El mousse de frutilla bien hecho no es pesado ni empalagoso. Es aireado, fresco y con sabor limpio a fruta. La clave está en usar frutillas maduras, azúcar justa y respetar el frío.
Esta versión es simple, rendidora y perfecta para el verano: se arma en pocos pasos y se deja hacer sola en la heladera.
🍓Preparación
- Lavar las frutillas, retirarles el cabito y procesarlas hasta obtener un puré.
- Hidratar la gelatina sin sabor con el agua fría y dejar reposar 5-10 minutos.
- Disolver la gelatina hidratada a fuego mínimo o a baño María, sin hervir.
- Agregar la gelatina disuelta al puré de frutillas y mezclar bien.
- Batir la crema de leche fría con el azúcar hasta que esté firme.
- Incorporar la crema batida al puré de frutillas con movimientos envolventes.
- Distribuir la preparación en copas o un recipiente grande.
- Llevar a la heladera por al menos 3 horas antes de servir.

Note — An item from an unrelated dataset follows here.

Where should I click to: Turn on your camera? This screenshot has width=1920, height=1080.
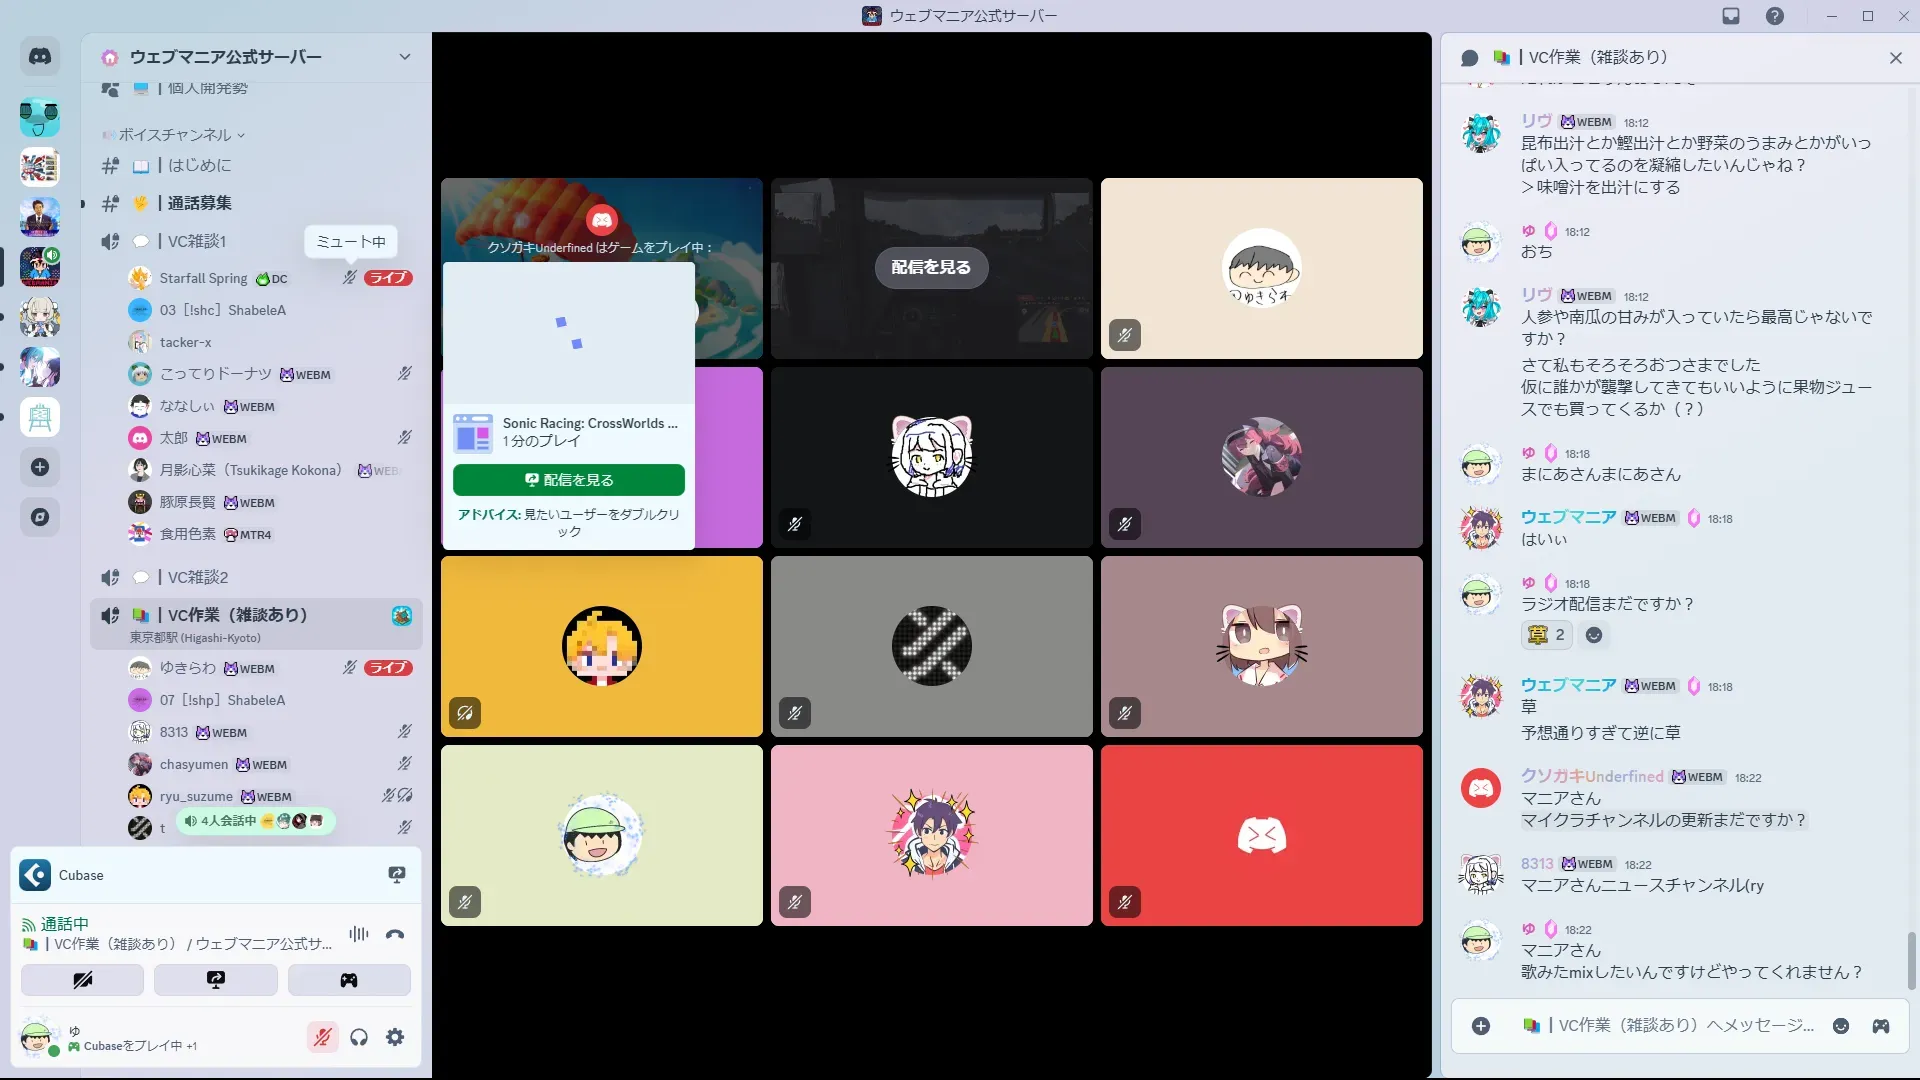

Claves para que quede liviano y aireado
- Usar frutillas bien maduras.
- No hervir la gelatina.
- Incorporar la crema con movimientos suaves.

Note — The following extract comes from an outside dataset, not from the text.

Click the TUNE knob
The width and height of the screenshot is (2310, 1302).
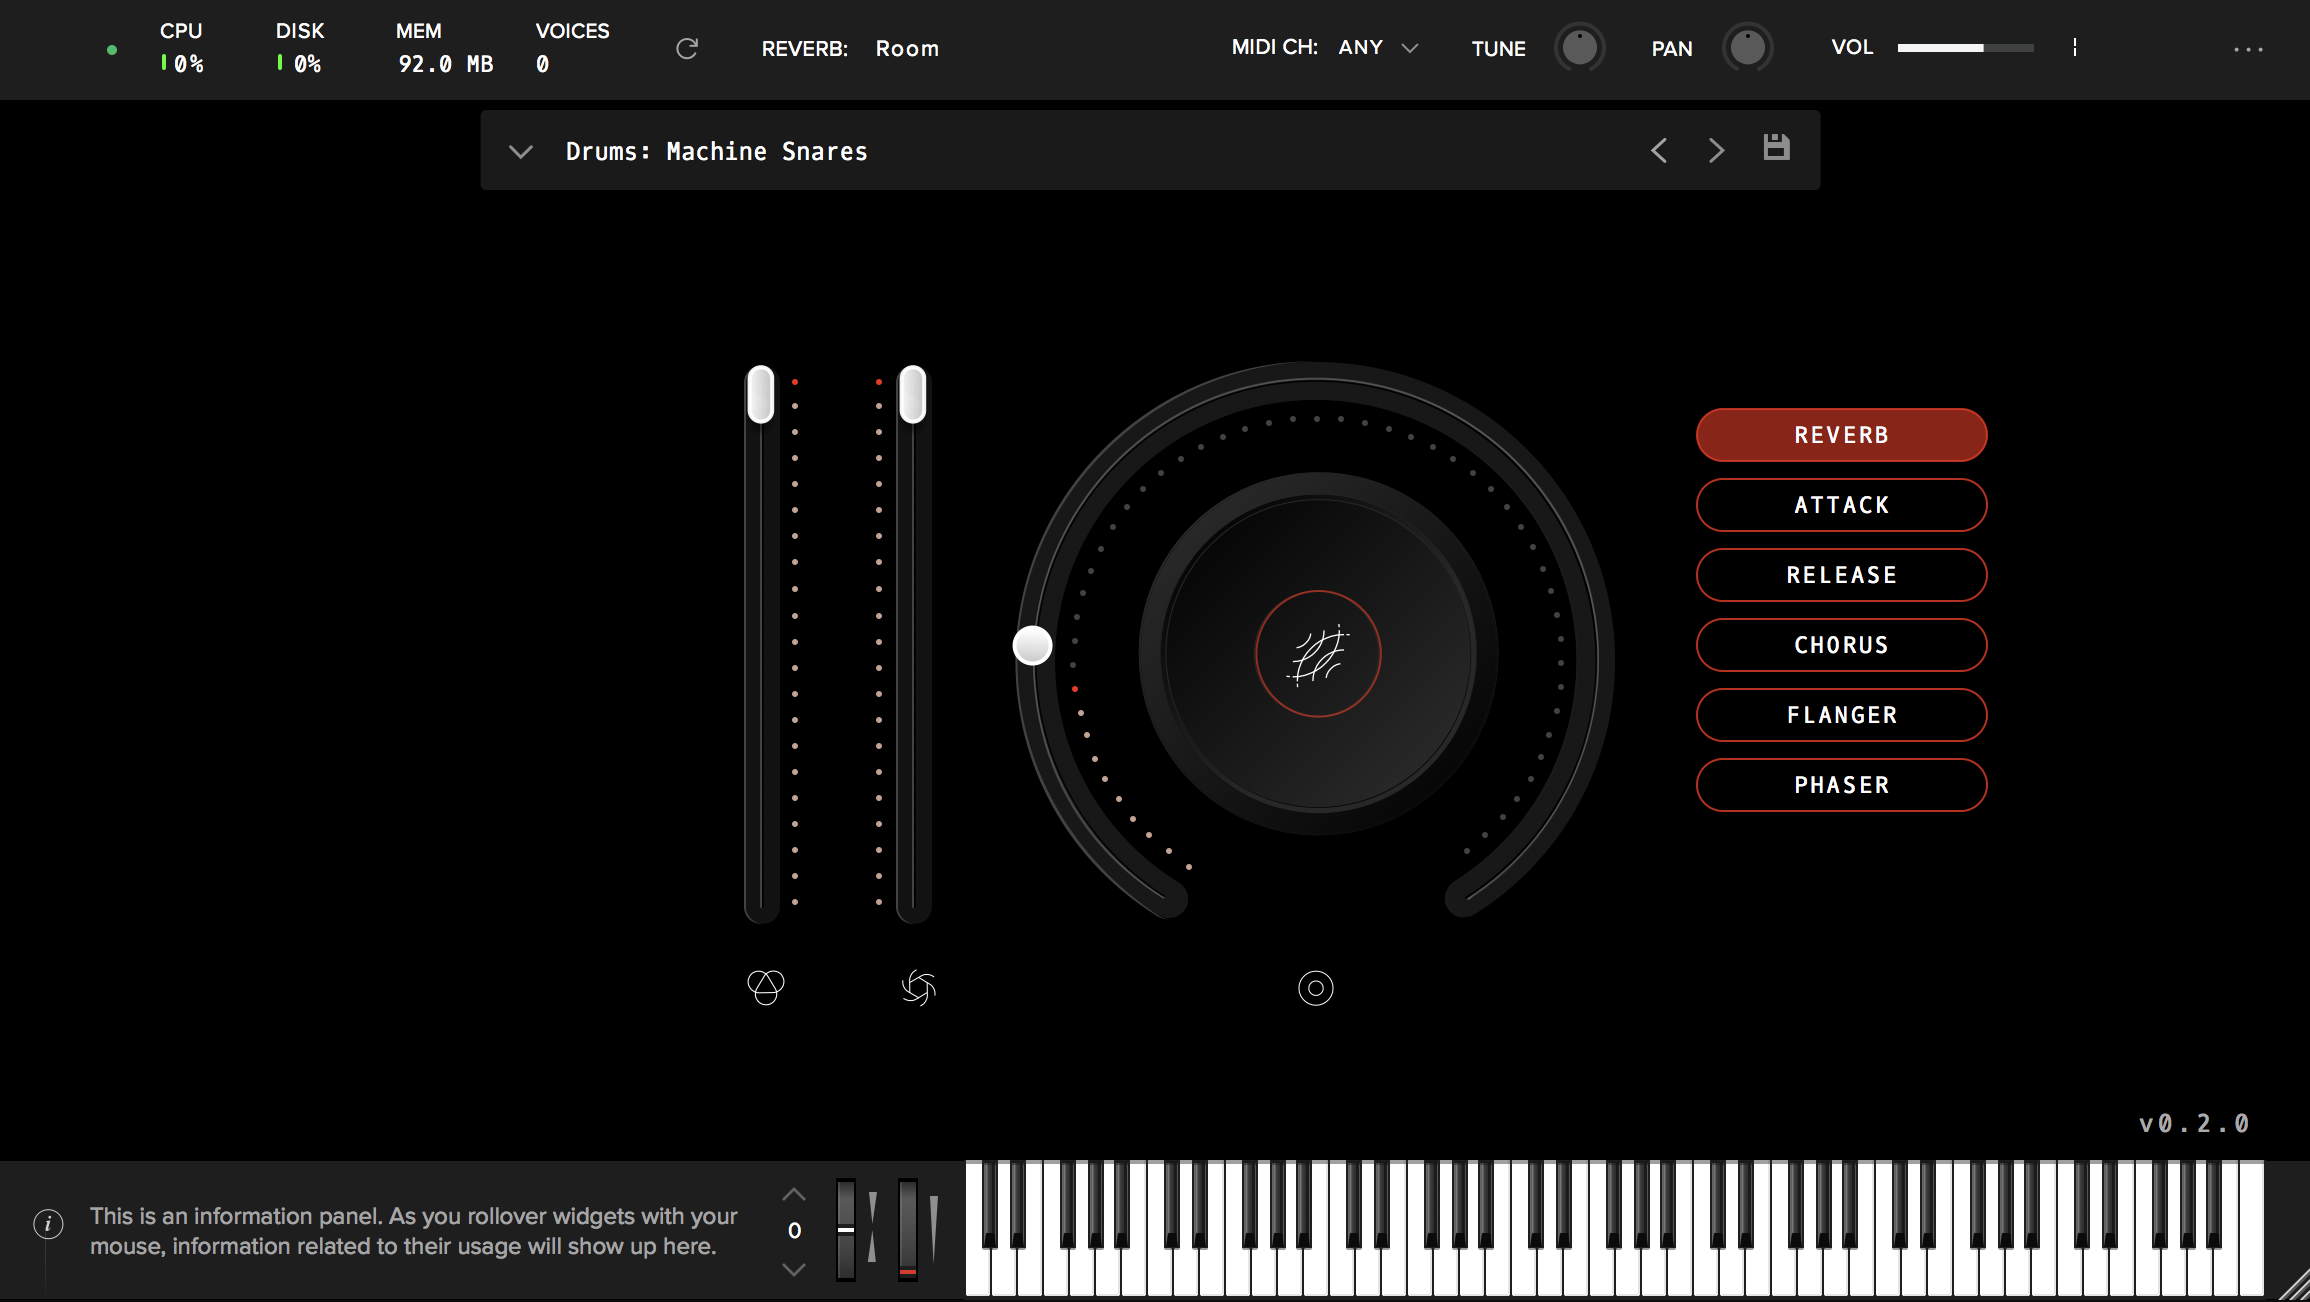(1579, 48)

Estos detalles evitan un mousse pesado o con grumos.
Variantes simples
- Más ácido: sumar unas gotas de limón al puré.
- Más liviano: reemplazar parte de la crema por yogur natural.
- Sin gelatina: queda más cremoso, pero menos firme.
Es primo directo del mousse de limón fácil, con perfil más frutal y suave.
Cómo servirlo
El mousse de frutilla queda ideal:
- En copas individuales
- Decorado con frutillas frescas
- Como postre de comidas livianas
También funciona como opción fresca junto a un postre frío fácil en mesas de verano.
Conservación
Se conserva hasta 48 horas en heladera, bien tapado.
No se recomienda freezar: pierde aire y textura.